Your instructions.
All of the records must come back exactly as they were given.

Saved data entries.
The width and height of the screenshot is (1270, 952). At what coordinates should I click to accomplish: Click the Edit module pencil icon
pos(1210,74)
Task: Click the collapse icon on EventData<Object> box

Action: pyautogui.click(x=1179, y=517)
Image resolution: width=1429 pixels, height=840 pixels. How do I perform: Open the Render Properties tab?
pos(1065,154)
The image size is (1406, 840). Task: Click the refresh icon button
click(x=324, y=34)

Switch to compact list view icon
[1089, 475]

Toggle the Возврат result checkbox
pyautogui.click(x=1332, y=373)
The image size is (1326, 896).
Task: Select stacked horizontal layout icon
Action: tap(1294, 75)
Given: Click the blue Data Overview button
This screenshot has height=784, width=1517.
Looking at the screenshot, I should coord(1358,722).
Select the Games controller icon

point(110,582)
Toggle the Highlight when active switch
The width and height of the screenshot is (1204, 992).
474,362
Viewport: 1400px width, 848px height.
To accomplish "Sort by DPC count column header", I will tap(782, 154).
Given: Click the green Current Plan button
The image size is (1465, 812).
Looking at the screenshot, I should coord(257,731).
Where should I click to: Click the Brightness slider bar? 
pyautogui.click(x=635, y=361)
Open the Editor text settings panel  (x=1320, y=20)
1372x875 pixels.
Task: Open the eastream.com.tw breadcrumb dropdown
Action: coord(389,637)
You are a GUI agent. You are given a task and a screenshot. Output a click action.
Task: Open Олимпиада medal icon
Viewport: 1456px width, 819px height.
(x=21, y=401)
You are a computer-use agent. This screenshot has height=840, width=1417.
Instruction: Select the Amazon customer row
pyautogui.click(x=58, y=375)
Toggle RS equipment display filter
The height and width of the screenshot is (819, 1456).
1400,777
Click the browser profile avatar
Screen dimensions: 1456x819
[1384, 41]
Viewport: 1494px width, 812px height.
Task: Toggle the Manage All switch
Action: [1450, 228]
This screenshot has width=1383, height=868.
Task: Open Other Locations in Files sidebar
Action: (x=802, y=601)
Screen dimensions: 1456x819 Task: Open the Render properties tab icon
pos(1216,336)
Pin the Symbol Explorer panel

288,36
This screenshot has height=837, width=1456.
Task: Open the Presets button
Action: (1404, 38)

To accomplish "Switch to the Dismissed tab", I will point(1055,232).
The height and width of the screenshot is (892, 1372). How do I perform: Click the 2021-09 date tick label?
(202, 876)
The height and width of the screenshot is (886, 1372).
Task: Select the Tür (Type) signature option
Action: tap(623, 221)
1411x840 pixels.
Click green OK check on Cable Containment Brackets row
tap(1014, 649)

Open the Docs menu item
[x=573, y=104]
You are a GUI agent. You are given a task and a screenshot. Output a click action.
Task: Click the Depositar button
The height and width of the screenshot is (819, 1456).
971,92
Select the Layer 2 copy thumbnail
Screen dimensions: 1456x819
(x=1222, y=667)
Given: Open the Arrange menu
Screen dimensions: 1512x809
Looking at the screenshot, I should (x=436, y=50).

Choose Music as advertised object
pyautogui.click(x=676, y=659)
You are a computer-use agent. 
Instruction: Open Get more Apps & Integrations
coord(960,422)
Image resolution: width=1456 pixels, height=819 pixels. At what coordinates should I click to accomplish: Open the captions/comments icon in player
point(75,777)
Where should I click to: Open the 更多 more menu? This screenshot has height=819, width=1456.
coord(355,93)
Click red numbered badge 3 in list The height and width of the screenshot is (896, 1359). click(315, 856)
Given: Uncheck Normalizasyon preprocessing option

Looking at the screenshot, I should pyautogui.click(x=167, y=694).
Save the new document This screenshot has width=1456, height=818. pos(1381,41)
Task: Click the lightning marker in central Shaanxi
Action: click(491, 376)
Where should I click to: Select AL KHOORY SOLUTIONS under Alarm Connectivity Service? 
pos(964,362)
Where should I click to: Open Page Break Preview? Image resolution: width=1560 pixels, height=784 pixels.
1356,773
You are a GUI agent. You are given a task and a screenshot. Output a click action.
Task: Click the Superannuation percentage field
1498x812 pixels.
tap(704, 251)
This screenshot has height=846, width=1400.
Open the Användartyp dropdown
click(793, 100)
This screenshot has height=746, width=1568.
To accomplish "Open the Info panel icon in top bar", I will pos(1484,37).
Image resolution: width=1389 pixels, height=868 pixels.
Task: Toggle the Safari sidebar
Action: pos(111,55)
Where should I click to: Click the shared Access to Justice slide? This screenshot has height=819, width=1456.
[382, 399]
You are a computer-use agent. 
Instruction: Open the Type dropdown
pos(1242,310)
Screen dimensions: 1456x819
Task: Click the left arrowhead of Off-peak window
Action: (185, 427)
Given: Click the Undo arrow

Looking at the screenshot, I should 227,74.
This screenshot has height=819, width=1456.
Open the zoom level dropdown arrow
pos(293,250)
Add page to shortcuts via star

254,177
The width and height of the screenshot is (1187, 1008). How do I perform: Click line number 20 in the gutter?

Solution to the problem.
The width and height of the screenshot is (1270, 952). At what coordinates should I click to accomplish: Click the Edit module pencil icon
pos(1210,74)
Task: Click the collapse icon on EventData<Object> box

Action: pyautogui.click(x=1179, y=517)
Image resolution: width=1429 pixels, height=840 pixels. How do I perform: Open the Render Properties tab?
pos(1065,154)
The image size is (1406, 840). Task: Click the refresh icon button
click(x=324, y=34)

Switch to compact list view icon
[1089, 475]

Toggle the Возврат result checkbox
pyautogui.click(x=1332, y=373)
The image size is (1326, 896).
Task: Select stacked horizontal layout icon
Action: tap(1294, 75)
Given: Click the blue Data Overview button
This screenshot has height=784, width=1517.
Looking at the screenshot, I should coord(1358,722).
Select the Games controller icon

point(110,582)
Toggle the Highlight when active switch
The width and height of the screenshot is (1204, 992).
474,362
Viewport: 1400px width, 848px height.
To accomplish "Sort by DPC count column header", I will tap(782, 154).
Given: Click the green Current Plan button
The image size is (1465, 812).
Looking at the screenshot, I should coord(257,731).
Where should I click to: Click the Brightness slider bar? 
pyautogui.click(x=635, y=361)
Open the Editor text settings panel  (x=1320, y=20)
1372x875 pixels.
Task: Open the eastream.com.tw breadcrumb dropdown
Action: coord(389,637)
You are a GUI agent. You are given a task and a screenshot. Output a click action.
Task: Open Олимпиада medal icon
Viewport: 1456px width, 819px height.
(x=21, y=401)
You are a computer-use agent. This screenshot has height=840, width=1417.
Instruction: Select the Amazon customer row
pyautogui.click(x=58, y=375)
Toggle RS equipment display filter
The height and width of the screenshot is (819, 1456).
1400,777
Click the browser profile avatar
Screen dimensions: 1456x819
[1384, 41]
Viewport: 1494px width, 812px height.
Task: Toggle the Manage All switch
Action: [1450, 228]
This screenshot has width=1383, height=868.
Task: Open Other Locations in Files sidebar
Action: (x=802, y=601)
Screen dimensions: 1456x819 Task: Open the Render properties tab icon
pos(1216,336)
Pin the Symbol Explorer panel

288,36
This screenshot has height=837, width=1456.
Task: Open the Presets button
Action: (1404, 38)

To accomplish "Switch to the Dismissed tab", I will point(1055,232).
The height and width of the screenshot is (892, 1372). How do I perform: Click the 2021-09 date tick label?
(202, 876)
The height and width of the screenshot is (886, 1372).
Task: Select the Tür (Type) signature option
Action: tap(623, 221)
1411x840 pixels.
Click green OK check on Cable Containment Brackets row
tap(1014, 649)

Open the Docs menu item
[x=573, y=104]
You are a GUI agent. You are given a task and a screenshot. Output a click action.
Task: Click the Depositar button
The height and width of the screenshot is (819, 1456).
971,92
Select the Layer 2 copy thumbnail
Screen dimensions: 1456x819
(x=1222, y=667)
Given: Open the Arrange menu
Screen dimensions: 1512x809
Looking at the screenshot, I should (x=436, y=50).

Choose Music as advertised object
pyautogui.click(x=676, y=659)
You are a computer-use agent. 
Instruction: Open Get more Apps & Integrations
coord(960,422)
Image resolution: width=1456 pixels, height=819 pixels. At what coordinates should I click to accomplish: Open the captions/comments icon in player
point(75,777)
Where should I click to: Open the 更多 more menu? This screenshot has height=819, width=1456.
coord(355,93)
Click red numbered badge 3 in list The height and width of the screenshot is (896, 1359). click(315, 856)
Given: Uncheck Normalizasyon preprocessing option

Looking at the screenshot, I should pyautogui.click(x=167, y=694).
Save the new document This screenshot has width=1456, height=818. pos(1381,41)
Task: Click the lightning marker in central Shaanxi
Action: click(491, 376)
Where should I click to: Select AL KHOORY SOLUTIONS under Alarm Connectivity Service? 
pos(964,362)
Where should I click to: Open Page Break Preview? Image resolution: width=1560 pixels, height=784 pixels.
1356,773
You are a GUI agent. You are given a task and a screenshot. Output a click action.
Task: Click the Superannuation percentage field
1498x812 pixels.
tap(704, 251)
This screenshot has height=846, width=1400.
Open the Användartyp dropdown
click(793, 100)
This screenshot has height=746, width=1568.
To accomplish "Open the Info panel icon in top bar", I will pos(1484,37).
Image resolution: width=1389 pixels, height=868 pixels.
Task: Toggle the Safari sidebar
Action: pos(111,55)
Where should I click to: Click the shared Access to Justice slide? This screenshot has height=819, width=1456.
[382, 399]
You are a computer-use agent. 
Instruction: Open the Type dropdown
pos(1242,310)
Screen dimensions: 1456x819
Task: Click the left arrowhead of Off-peak window
Action: (185, 427)
Given: Click the Undo arrow

Looking at the screenshot, I should 227,74.
This screenshot has height=819, width=1456.
Open the zoom level dropdown arrow
pos(293,250)
Add page to shortcuts via star

254,177
The width and height of the screenshot is (1187, 1008). How do I perform: Click line number 20 in the gutter?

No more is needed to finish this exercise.